While we do not know exactly what happened in or around the bathroom, it is absolutely clear that the swimmers became robbery victims at some point in the night. Robbery is a simple crime to define; it’s an unlawful taking of someone’s property with force. Many people can think of it as a theft plus an assault. If you throw a weapon into the equation you are left with an armed robbery, and if that weapon happens to be a working operable firearm then there could be an additional charge for using a firearm during the commission of a crime of violence. The gentleman that pulled a gun on the swimmers and demanded money without a doubt committed an armed robbery. If there were others standing next to the gun toting security guard then they too committed an armed robbery.

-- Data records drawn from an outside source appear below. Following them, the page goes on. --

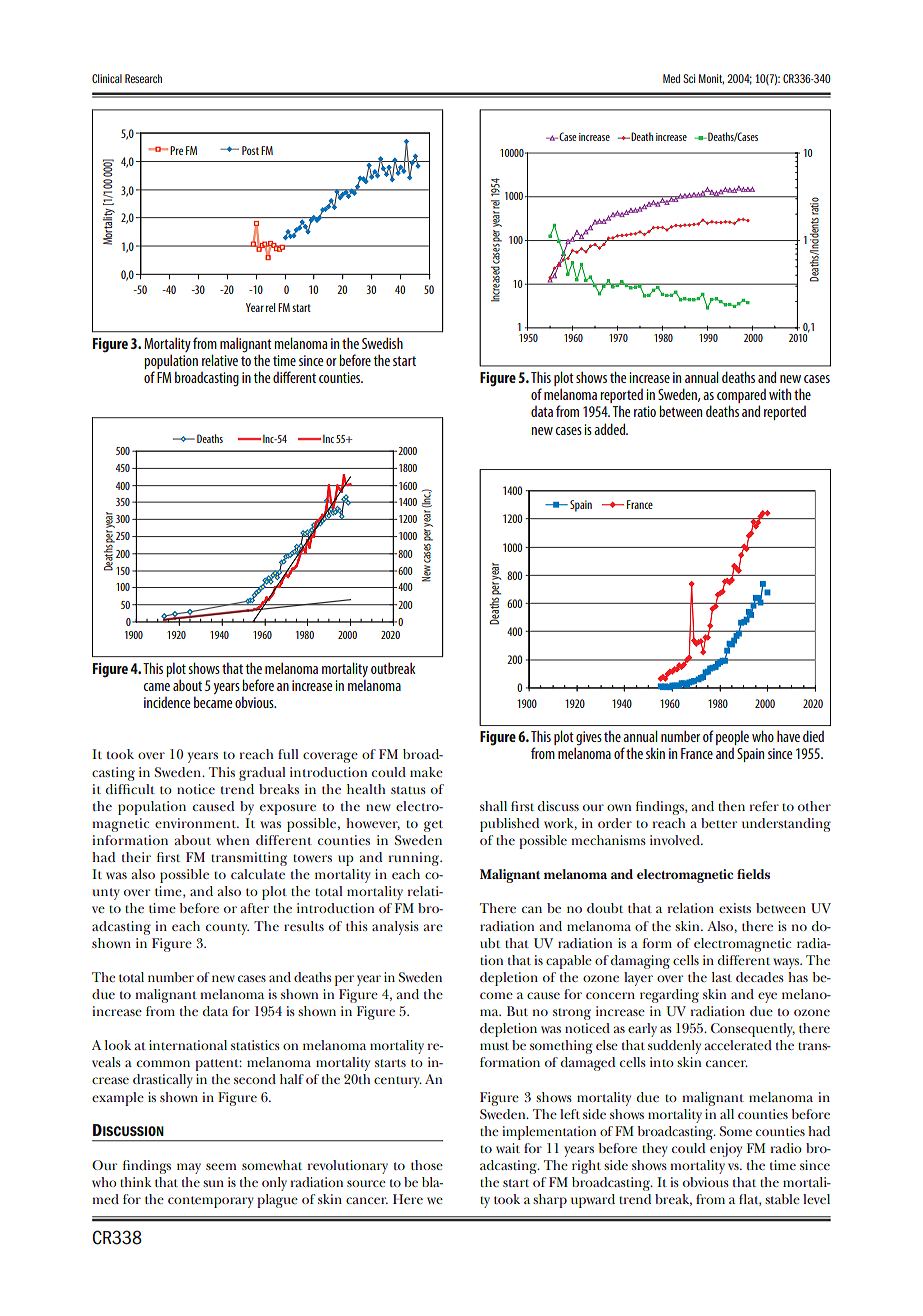  I want to click on incidence, so click(167, 702).
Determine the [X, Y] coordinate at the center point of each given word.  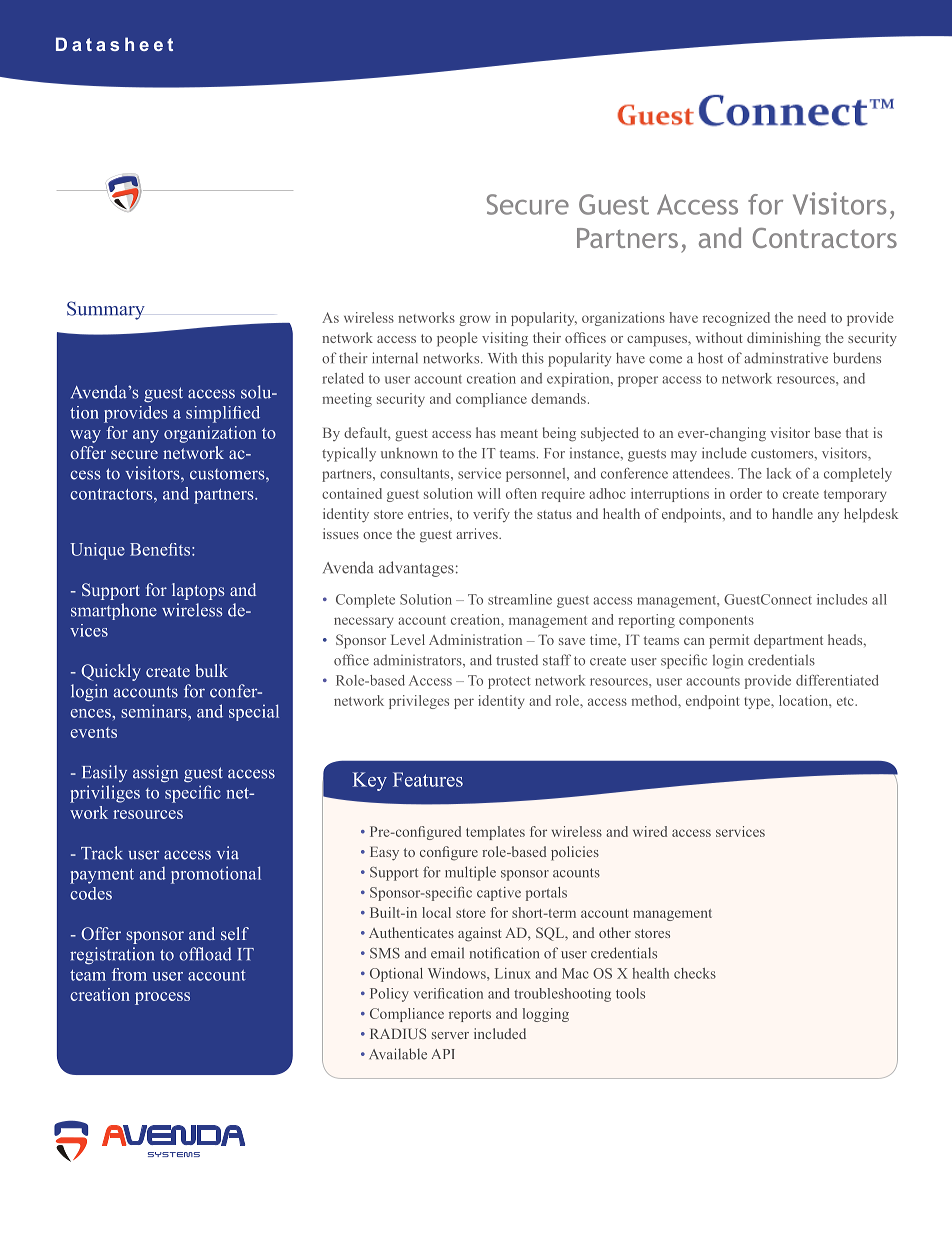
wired [650, 831]
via [228, 853]
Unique [97, 551]
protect [509, 683]
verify [491, 515]
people [457, 339]
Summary [106, 310]
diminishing [784, 339]
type [758, 703]
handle [792, 513]
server [450, 1035]
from [129, 974]
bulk [211, 670]
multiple [470, 873]
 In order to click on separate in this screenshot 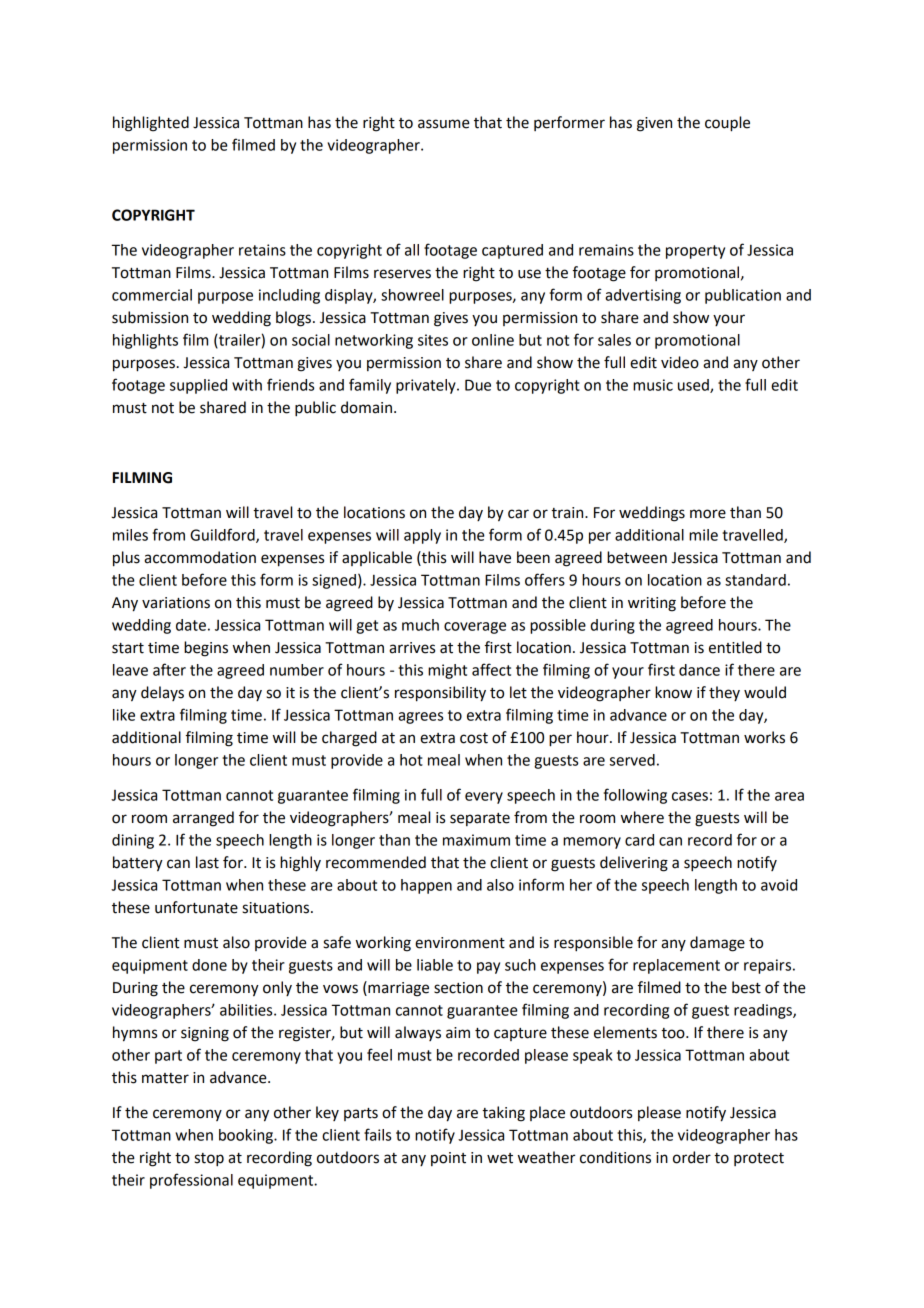, I will do `click(480, 819)`.
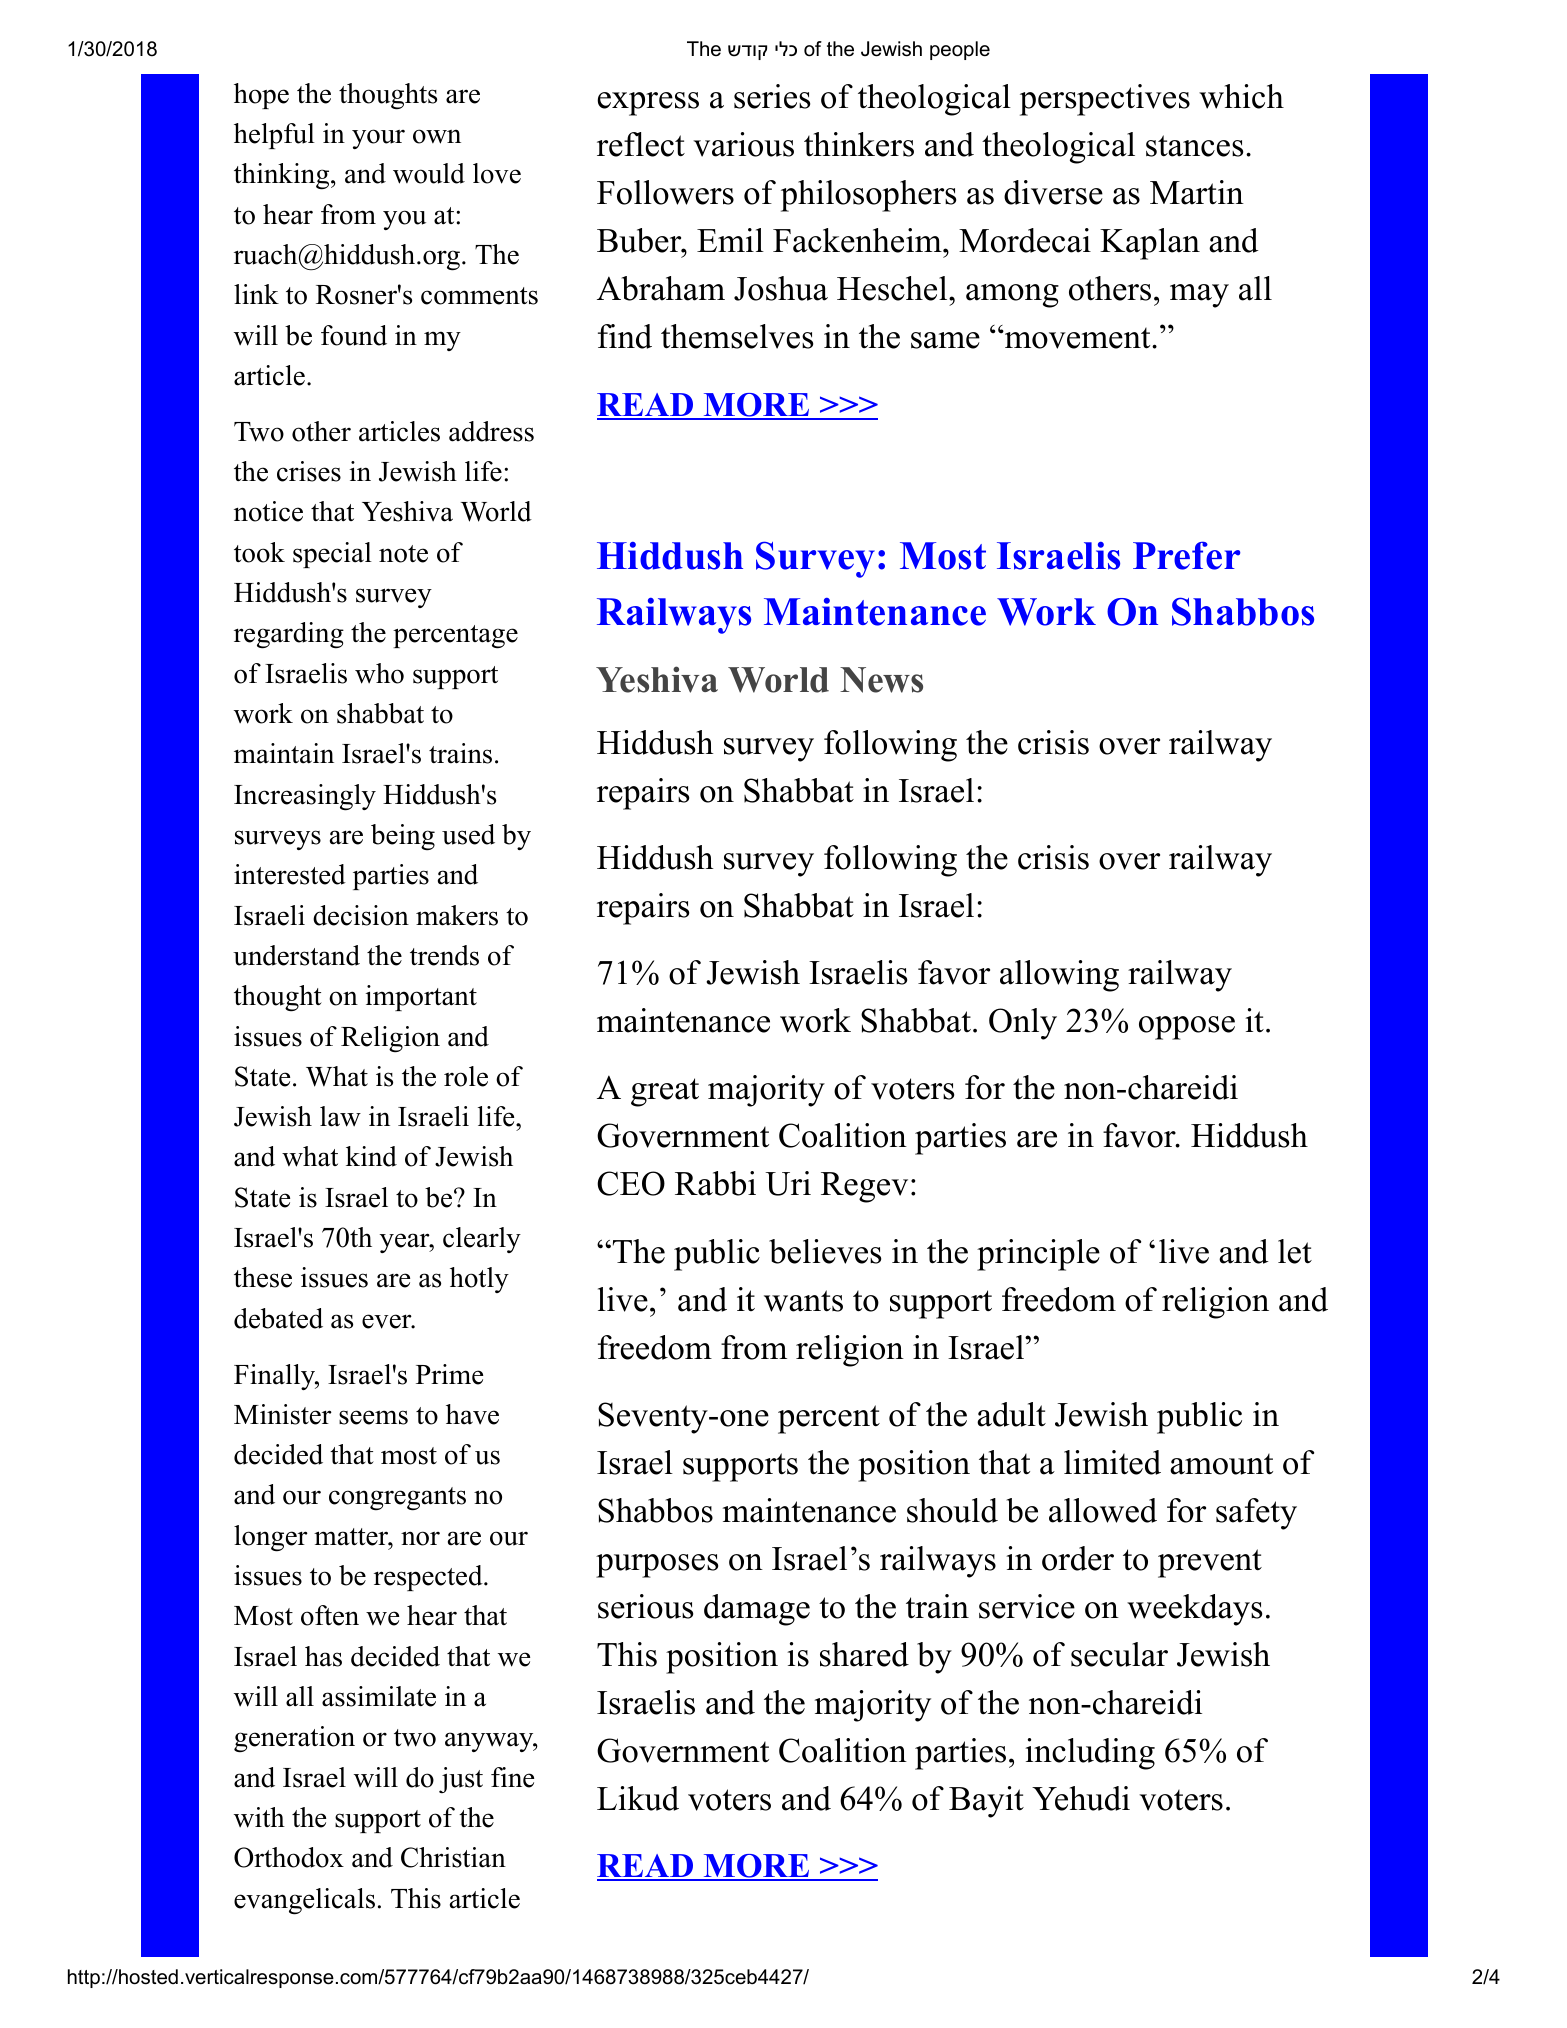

There are very few valid legal defenses to a crime such as this, and none would apply here. The “security guard” was not acting in self-defense or the defense of others, and he certainly was not under duress. If this incident had happened in Maryland the man with the gun and any accomplices would have been arrested and charged with upwards of three felonies. Our government would have issued an apology to the admittedly foolish swimmers rather than extort them out of $11,000.